**Reading passage**
+ + + + + + +
Shame-on-you

May 23, 2016; Chicago Sun-Times and Catalyst Chicago

The school year for Chicago’s public schools will end about four weeks from now. While state and local politicians argue and point fingers about who is to blame, the financially challenged school system is struggling to decide what it will look like when school begins next fall.

Chicago Public Schools (CPS) began this year faced with a strapped operating budget, which needed to be shored up with $1 billion of new debt. Midyear, it was forced to further reduce expenses by more than $400 million by imposing unpaid furlough days on staff and cut some personnel. Its severely underfunded pension plan still needs a $9.5 billion payment for which there are no funds. District city leaders began the year hoping that financial help would come from the state government, but the state has not responded.

The current projection for next year’s budget, which must be balanced and approved by the beginning of August, sits with a $1 billion hole to be filled. On top of this remains the need to finally negotiate a contract with their teachers, who have worked this school year without a contract and have threatened to strike if no contract is in place.

Forest Claypool, the district’s CEO, described the situation to the district’s board as “the point of no return. There’s no question, without equal funding from the state, these cuts will be extreme.” District spokeswoman Emily Bittner described what “extreme” means on a local school level: “On average, schools will feel a budget cut of 26 percent once they receive their state and federal funding. The base per-pupil rate will drop from $4,088 to $2,495 if the proposed budget becomes final.”

If no silver bullets are found, a very different school system will await Chicago’s children next fall. Andrew Broy, president of the Illinois Network of Charter Schools, told Catalyst Chicago that “the scope of the cuts they’re talking about—20 to 25 percent, in that range—would really be a death blow to a number of [charter] schools, no doubt about that. We’ll see dozens of charters [sic] schools not be able to open in the fall.”
+ + + + + + +
**Raw data**
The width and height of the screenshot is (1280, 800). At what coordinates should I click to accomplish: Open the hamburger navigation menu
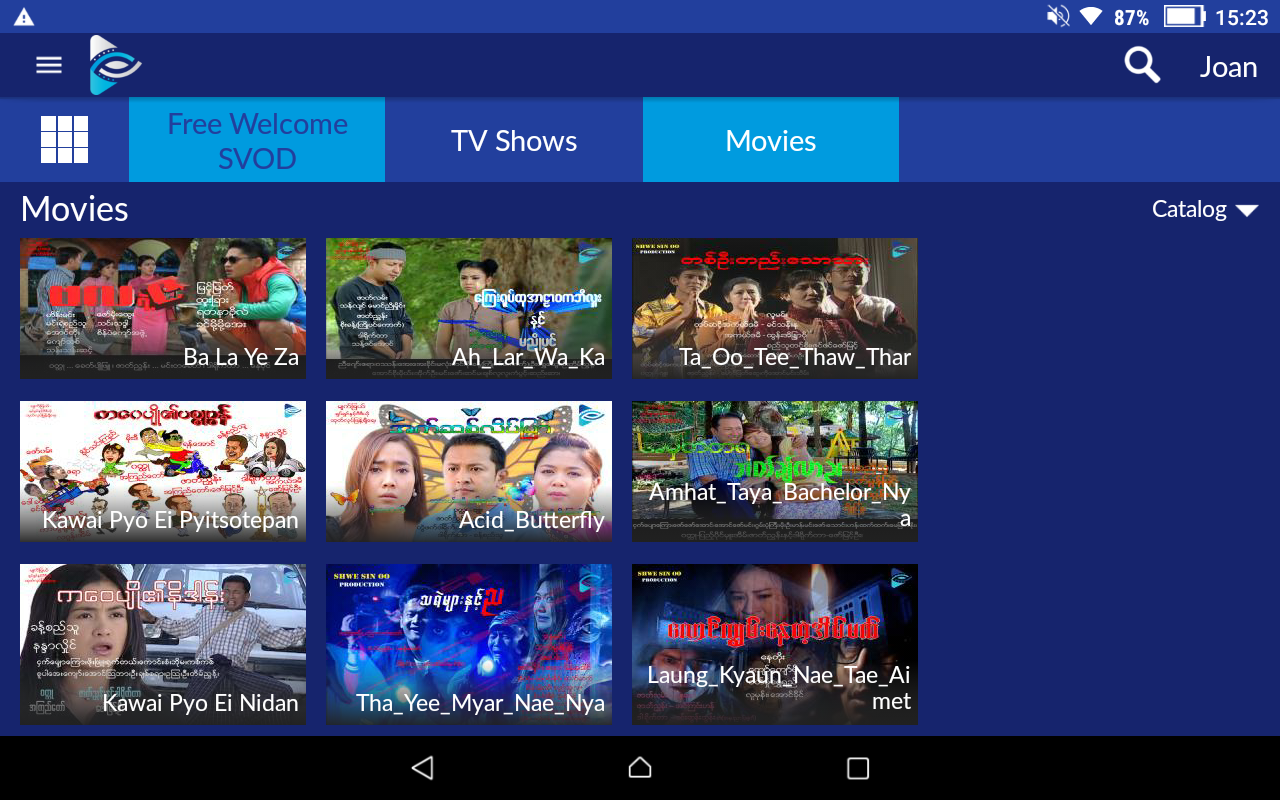coord(49,65)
+ + + + + + +
**Goals**
**a.** Name every person in the article on the Chicago Public Schools budget, along with the position the article gives each one.
**b.** According to the article on the Chicago Public Schools budget, by when must next year's budget be balanced and approved?

**Exercise solutions**
**a.**
- Forest Claypool: CEO of the district
- Emily Bittner: district spokeswoman
- Andrew Broy: president of the Illinois Network of Charter Schools

**b.** By the beginning of August.